Foi num desses protestos, perante milhões de pessoas, que Sócrates, ícone que havia transcendido os limites do retângulo, tomou o microfone e prometeu que fossem recobradas as liberdades perdidas décadas atrás, rechaçaria a oferta que lhe acabava de fazer a Fiorentina e ficaria no Brasil No Congresso não se obteve a maioria necessária para a aprovação da emenda e o astro vôou para a Toscana.

Teoricamente, o Brasil recuperou sua democracia em 1985 com a eleição indireta de José Sarney como presidente do país. Contudo, não foi até 1989 que a cidadania pôde votar em seu máximo mandatário. “Joguei as Copas do Mundo de 82 e 86 numa maravilhosa seleção. Conheci o calcio na Fiorentina. Fui técnico. Sigo sendo médico. Escrevo crônicas para um jornal esportivo e poemas que colocamos em canções com amigos músicos. Mas essa foi a época mais exultante da minha vida. Dois anos e meio que valem por 40 de felicidade”. Com estas efusivas palavras, Sócrates, falecido em 2011 aos 57 anos, evocava a utopia futebolística da qual havia sido emblema.

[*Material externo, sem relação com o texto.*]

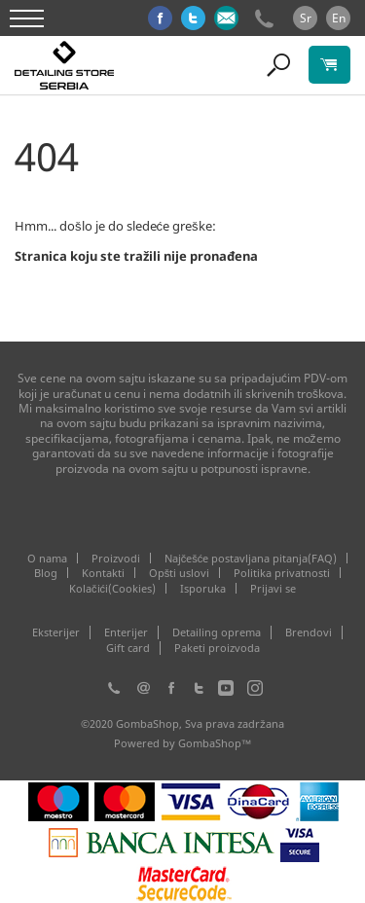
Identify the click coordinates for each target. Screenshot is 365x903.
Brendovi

Com o ‘Doutor’ exilado na Itália, a extraordniária experiência da “Democracia Corinthiana” se aproximava de um final que se fez realidade com as eleições para a presidência do clube em 1985. Apesar dos três milhões de superávit que haviam sido gerados nos três anos anteriores, a lista encabeçada pelo sociólogo Monteiro Alves, ideólogo da mudança progressista, foi derrotada, sob justificadas suspeitas de fraude, pela candidatura de Roberto Pascoa, personagem que não ocultava sua afinidade com a ditadura militar. “Em sua gênese, a ‘Democracia Corinthiana’ foi um movimento interno, do futebol, algo que não tinha nenhuma relação com o mundo exterior”, salienta Pedro Asbeg. “Mas provindo de duas longas décadas de ditadura, aqueles futebolistas enviaram uma mensagem à sociedade brasileira. Os jogadores não só elegiam seu destino profissional, algo de por si só inusual nessa época e num país como o Brasil, mas aproveitaram sua condição de ídolos para se expressar livremente e protestar. A ‘Democracia Corinthiana’ contribuiu no caminho da sociedade brasileira rumo à conquista da liberdade”.